____ Records for processing

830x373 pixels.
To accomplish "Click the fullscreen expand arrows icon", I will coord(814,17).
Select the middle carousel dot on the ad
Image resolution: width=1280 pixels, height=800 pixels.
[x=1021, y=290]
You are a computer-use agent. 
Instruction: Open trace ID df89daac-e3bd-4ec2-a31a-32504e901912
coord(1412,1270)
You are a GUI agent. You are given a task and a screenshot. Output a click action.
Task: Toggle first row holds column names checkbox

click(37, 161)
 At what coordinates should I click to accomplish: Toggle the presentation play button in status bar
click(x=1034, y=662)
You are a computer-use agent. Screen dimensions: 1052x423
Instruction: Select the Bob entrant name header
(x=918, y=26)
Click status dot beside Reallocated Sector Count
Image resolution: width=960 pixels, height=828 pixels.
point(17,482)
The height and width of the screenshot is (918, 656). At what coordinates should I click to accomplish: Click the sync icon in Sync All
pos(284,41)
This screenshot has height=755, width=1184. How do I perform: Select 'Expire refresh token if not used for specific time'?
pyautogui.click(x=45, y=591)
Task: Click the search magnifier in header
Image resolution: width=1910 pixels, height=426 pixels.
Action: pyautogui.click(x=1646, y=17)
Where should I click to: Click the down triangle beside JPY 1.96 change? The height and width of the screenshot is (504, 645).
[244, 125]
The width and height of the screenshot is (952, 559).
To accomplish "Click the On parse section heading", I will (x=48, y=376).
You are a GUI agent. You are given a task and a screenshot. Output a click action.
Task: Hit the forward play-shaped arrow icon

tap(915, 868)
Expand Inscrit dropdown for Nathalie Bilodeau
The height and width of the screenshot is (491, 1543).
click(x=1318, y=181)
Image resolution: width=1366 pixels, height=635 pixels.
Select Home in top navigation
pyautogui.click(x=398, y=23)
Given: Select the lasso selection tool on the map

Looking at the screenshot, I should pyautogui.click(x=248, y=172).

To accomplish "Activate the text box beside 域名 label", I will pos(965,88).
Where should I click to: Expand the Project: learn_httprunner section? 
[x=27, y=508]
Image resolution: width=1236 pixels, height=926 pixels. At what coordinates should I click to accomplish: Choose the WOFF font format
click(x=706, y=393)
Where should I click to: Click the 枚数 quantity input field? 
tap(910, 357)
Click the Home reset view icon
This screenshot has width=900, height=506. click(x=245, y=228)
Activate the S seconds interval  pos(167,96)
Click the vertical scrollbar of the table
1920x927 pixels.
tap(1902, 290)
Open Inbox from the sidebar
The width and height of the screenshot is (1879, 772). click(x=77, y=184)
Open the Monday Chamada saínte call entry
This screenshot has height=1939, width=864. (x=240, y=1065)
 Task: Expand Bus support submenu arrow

________

# Exercise objective
Transcribe the records in full, word for word.

# Written response
830x373 pixels.
To accomplish "Click the fullscreen expand arrows icon", I will coord(814,17).
Select the middle carousel dot on the ad
Image resolution: width=1280 pixels, height=800 pixels.
[x=1021, y=290]
You are a computer-use agent. 
Instruction: Open trace ID df89daac-e3bd-4ec2-a31a-32504e901912
coord(1412,1270)
You are a GUI agent. You are given a task and a screenshot. Output a click action.
Task: Toggle first row holds column names checkbox

click(37, 161)
 At what coordinates should I click to accomplish: Toggle the presentation play button in status bar
click(x=1034, y=662)
You are a computer-use agent. Screen dimensions: 1052x423
Instruction: Select the Bob entrant name header
(x=918, y=26)
Click status dot beside Reallocated Sector Count
Image resolution: width=960 pixels, height=828 pixels.
point(17,482)
The height and width of the screenshot is (918, 656). At what coordinates should I click to accomplish: Click the sync icon in Sync All
pos(284,41)
This screenshot has height=755, width=1184. How do I perform: Select 'Expire refresh token if not used for specific time'?
pyautogui.click(x=45, y=591)
Task: Click the search magnifier in header
Image resolution: width=1910 pixels, height=426 pixels.
Action: pyautogui.click(x=1646, y=17)
Where should I click to: Click the down triangle beside JPY 1.96 change? The height and width of the screenshot is (504, 645).
[244, 125]
The width and height of the screenshot is (952, 559).
To accomplish "Click the On parse section heading", I will (x=48, y=376).
You are a GUI agent. You are given a task and a screenshot. Output a click action.
Task: Hit the forward play-shaped arrow icon

tap(915, 868)
Expand Inscrit dropdown for Nathalie Bilodeau
The height and width of the screenshot is (491, 1543).
click(x=1318, y=181)
Image resolution: width=1366 pixels, height=635 pixels.
Select Home in top navigation
pyautogui.click(x=398, y=23)
Given: Select the lasso selection tool on the map

Looking at the screenshot, I should pyautogui.click(x=248, y=172).

To accomplish "Activate the text box beside 域名 label", I will pos(965,88).
Where should I click to: Expand the Project: learn_httprunner section? 
[x=27, y=508]
Image resolution: width=1236 pixels, height=926 pixels. At what coordinates should I click to accomplish: Choose the WOFF font format
click(x=706, y=393)
Where should I click to: Click the 枚数 quantity input field? 
tap(910, 357)
Click the Home reset view icon
This screenshot has width=900, height=506. click(x=245, y=228)
Activate the S seconds interval  pos(167,96)
Click the vertical scrollbar of the table
1920x927 pixels.
tap(1902, 290)
Open Inbox from the sidebar
The width and height of the screenshot is (1879, 772). click(x=77, y=184)
Open the Monday Chamada saínte call entry
This screenshot has height=1939, width=864. (x=240, y=1065)
 Task: Expand Bus support submenu arrow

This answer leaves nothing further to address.